Task instructions: Retype, exactly as they appear below, the lines between the line holding "Task: Select the Crop tool" and the line holding "Given: Pick the black preset color swatch", both ends included.

Data in this exercise:
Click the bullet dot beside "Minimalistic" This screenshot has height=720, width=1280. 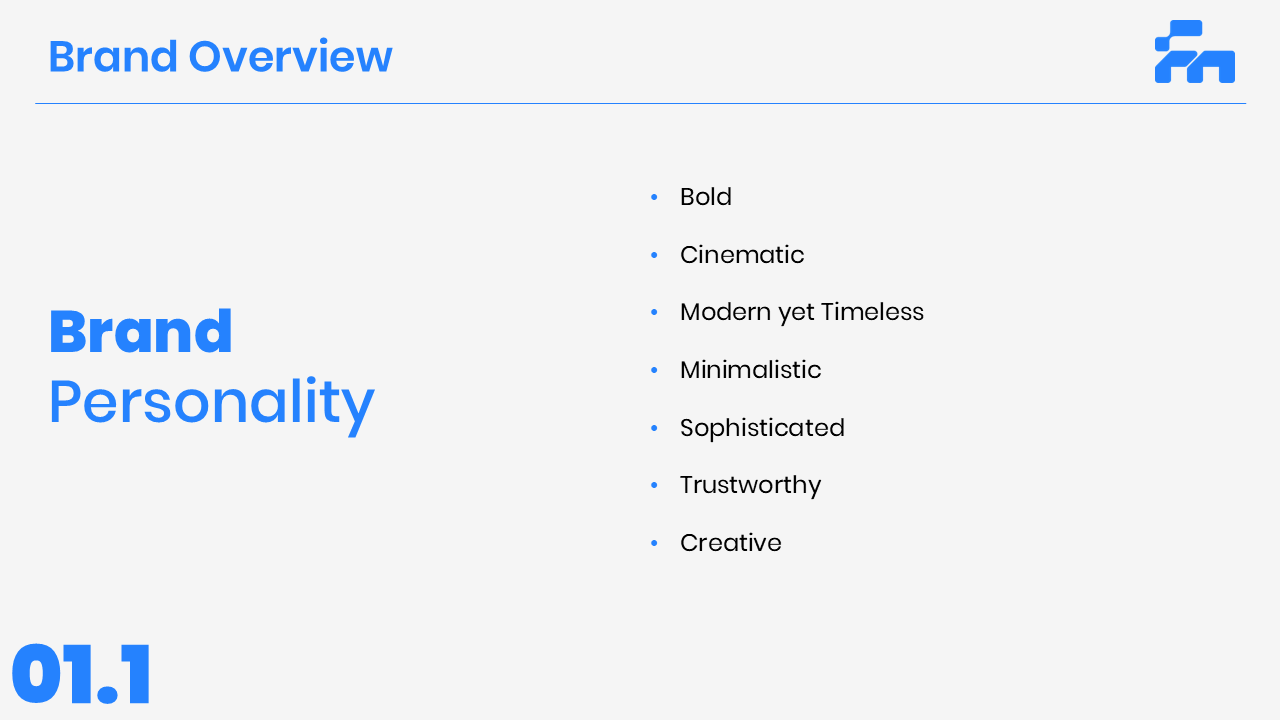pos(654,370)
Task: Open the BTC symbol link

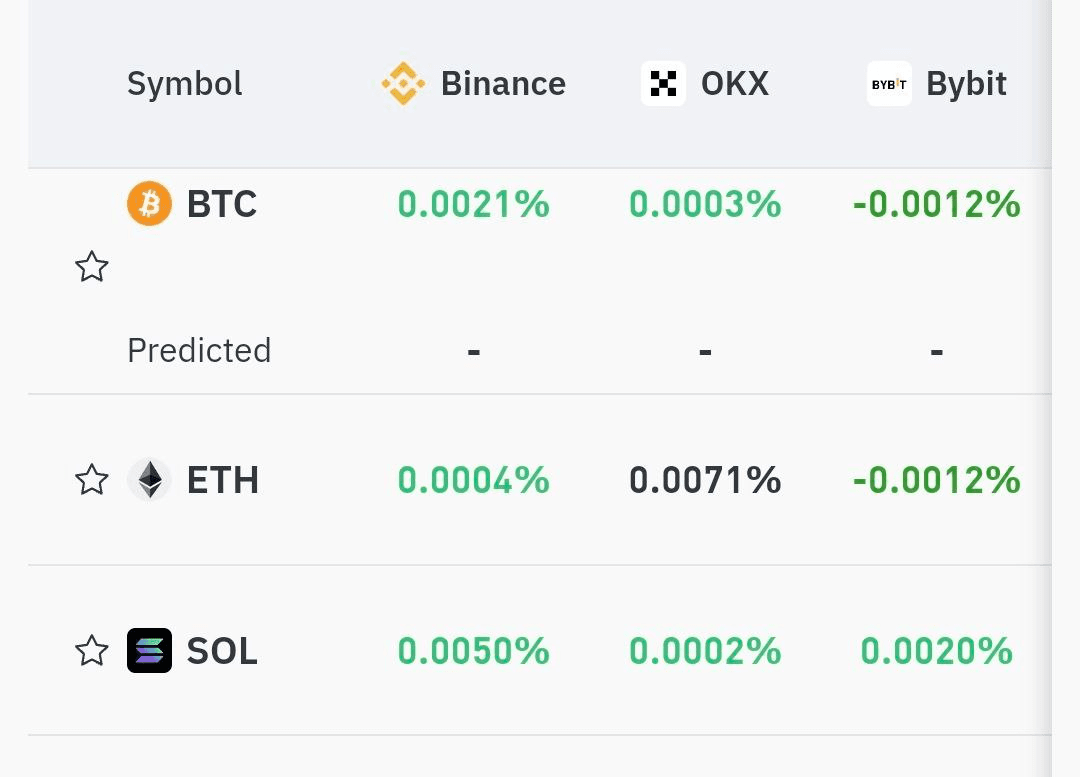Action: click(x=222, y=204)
---
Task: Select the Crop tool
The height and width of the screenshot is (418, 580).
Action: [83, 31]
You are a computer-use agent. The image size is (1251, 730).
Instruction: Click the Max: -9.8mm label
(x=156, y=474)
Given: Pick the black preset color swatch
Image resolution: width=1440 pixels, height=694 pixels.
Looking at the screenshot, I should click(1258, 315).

Answer to this task:
Task: Select the Crop tool
The height and width of the screenshot is (418, 580).
Action: [83, 31]
You are a computer-use agent. The image size is (1251, 730).
Instruction: Click the Max: -9.8mm label
(x=156, y=474)
Given: Pick the black preset color swatch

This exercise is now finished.